GIVEN DATA Block Start

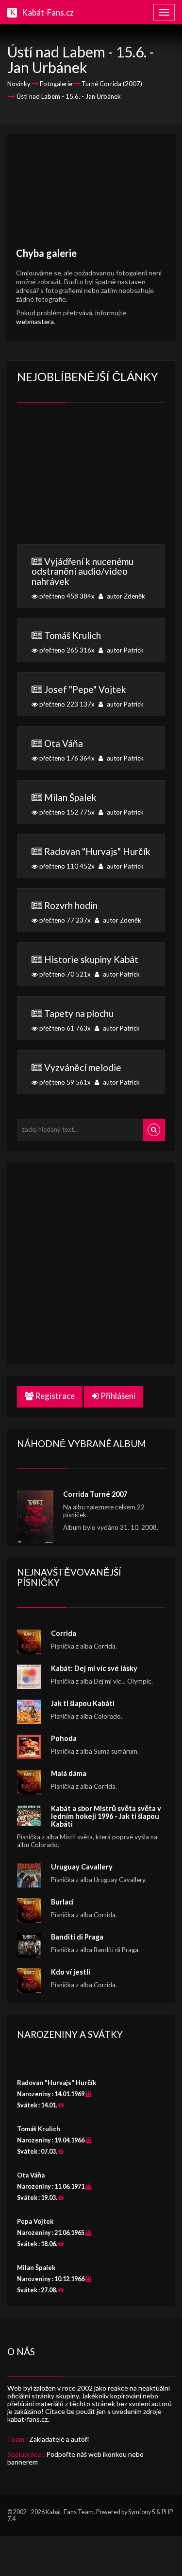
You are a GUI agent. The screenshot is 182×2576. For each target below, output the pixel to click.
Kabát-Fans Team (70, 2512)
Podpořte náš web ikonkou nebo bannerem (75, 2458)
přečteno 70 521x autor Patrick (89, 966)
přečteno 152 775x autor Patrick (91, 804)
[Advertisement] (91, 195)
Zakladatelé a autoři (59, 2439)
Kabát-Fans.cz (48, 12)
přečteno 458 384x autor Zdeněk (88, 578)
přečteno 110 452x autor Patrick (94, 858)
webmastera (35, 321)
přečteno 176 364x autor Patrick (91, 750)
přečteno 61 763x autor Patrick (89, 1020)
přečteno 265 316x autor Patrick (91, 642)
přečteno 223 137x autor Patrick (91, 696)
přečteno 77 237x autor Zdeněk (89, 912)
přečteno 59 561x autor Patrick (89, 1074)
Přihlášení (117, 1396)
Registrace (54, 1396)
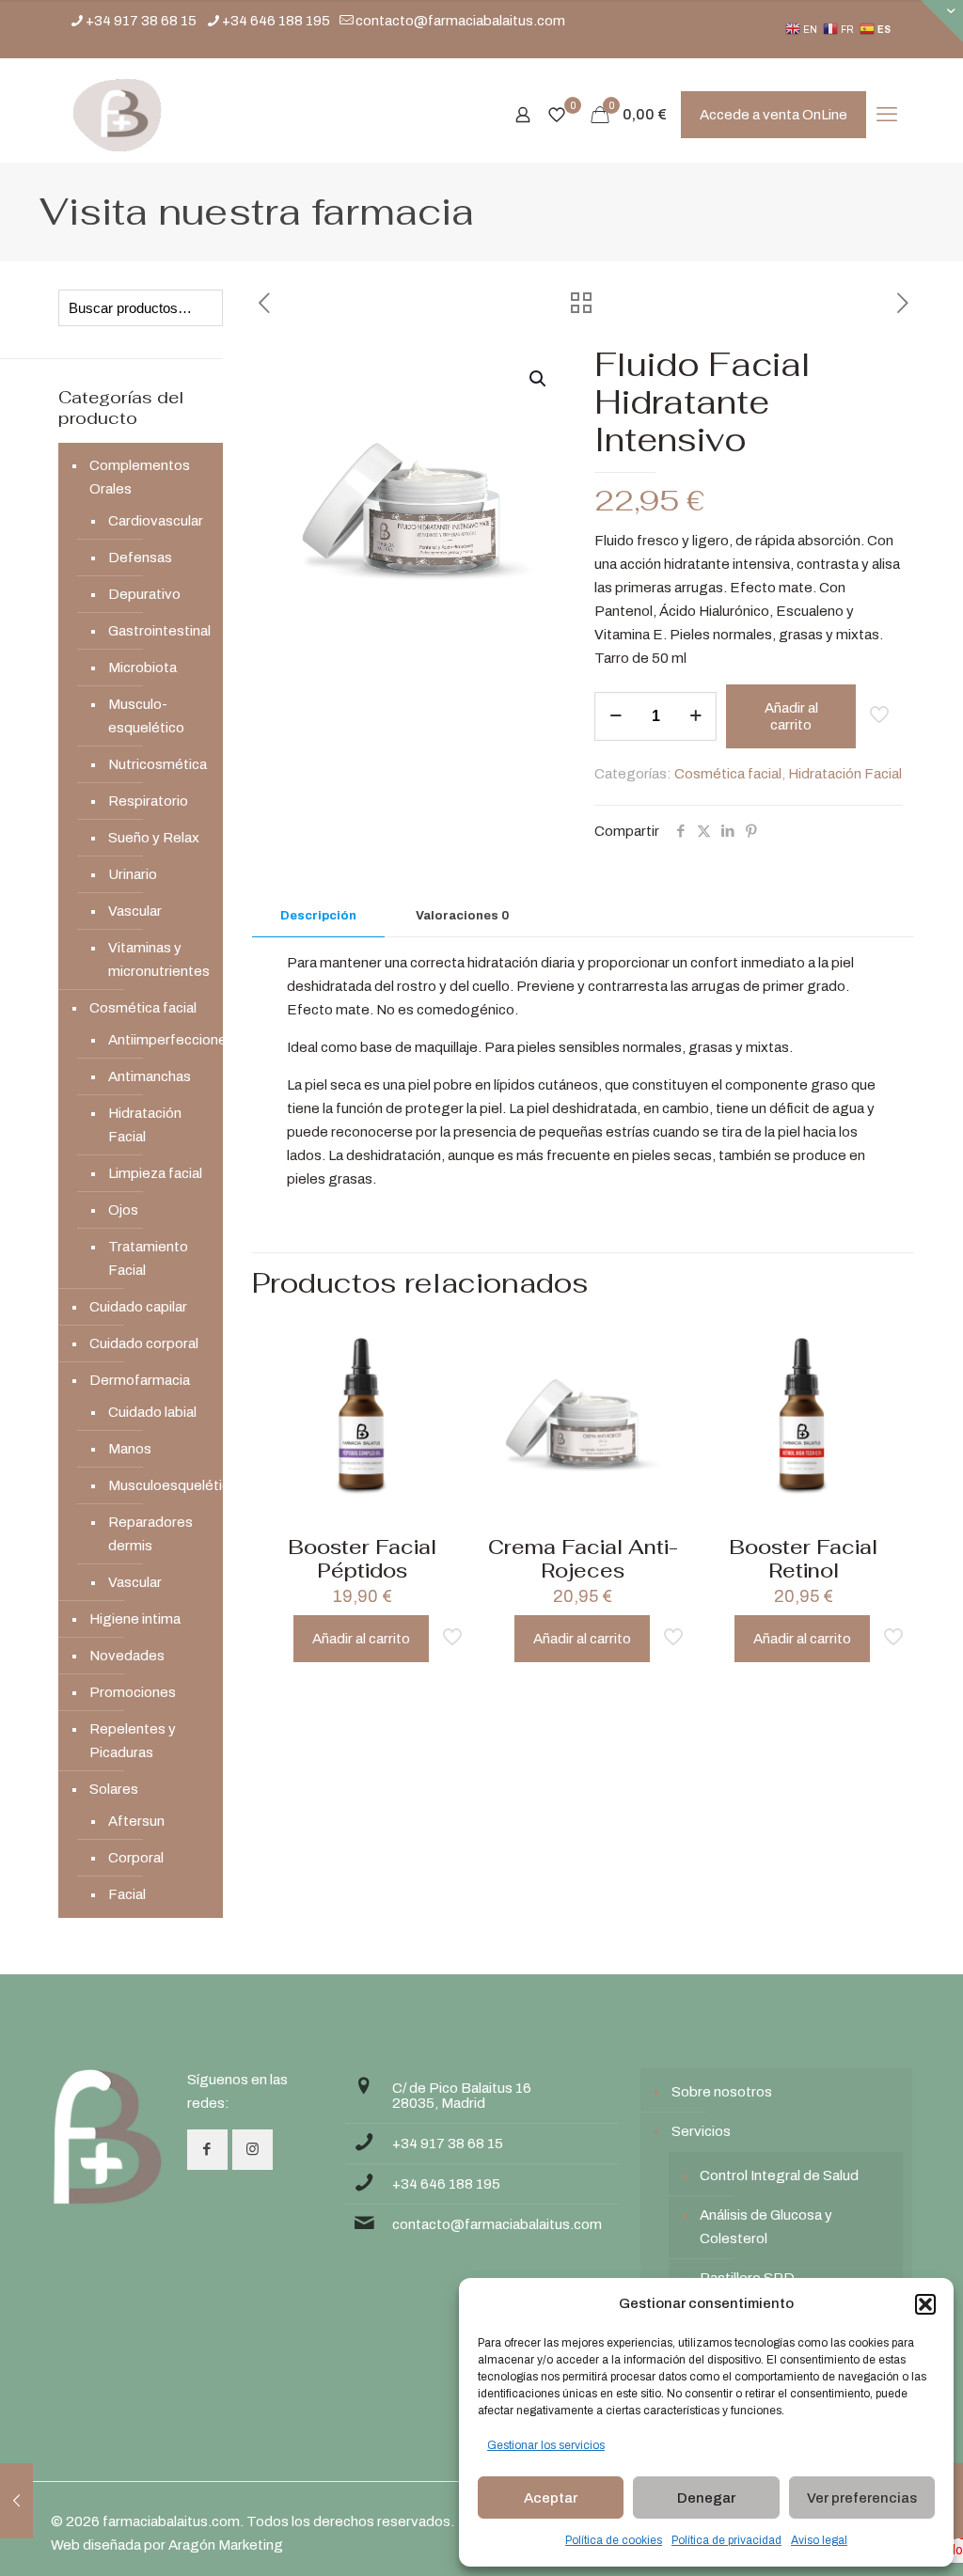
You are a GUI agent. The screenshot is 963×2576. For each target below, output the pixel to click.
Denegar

GIVEN DATA Block End

• _REQUIRED ACTION_
Every line of the data above should be repeated exactly. Omit the pictures.

• _RESULT BELOW_
You are a GUI agent. The screenshot is 182×2576. For each target below, output the pixel to click.
Kabát-Fans Team (70, 2512)
Podpořte náš web ikonkou nebo bannerem (75, 2458)
přečteno 70 521x autor Patrick (89, 966)
přečteno 152 775x autor Patrick (91, 804)
[Advertisement] (91, 195)
Zakladatelé a autoři (59, 2439)
Kabát-Fans.cz (48, 12)
přečteno 458 384x autor Zdeněk (88, 578)
přečteno 110 452x autor Patrick (94, 858)
webmastera (35, 321)
přečteno 176 364x autor Patrick (91, 750)
přečteno 61 763x autor Patrick (89, 1020)
přečteno 265 316x autor Patrick (91, 642)
přečteno 223 137x autor Patrick (91, 696)
přečteno 77 237x autor Zdeněk (89, 912)
přečteno 59 561x autor Patrick (89, 1074)
Přihlášení (117, 1396)
Registrace (54, 1396)
You are a GUI agent. The screenshot is 963×2576. For each target below, output the pixel to click.
Denegar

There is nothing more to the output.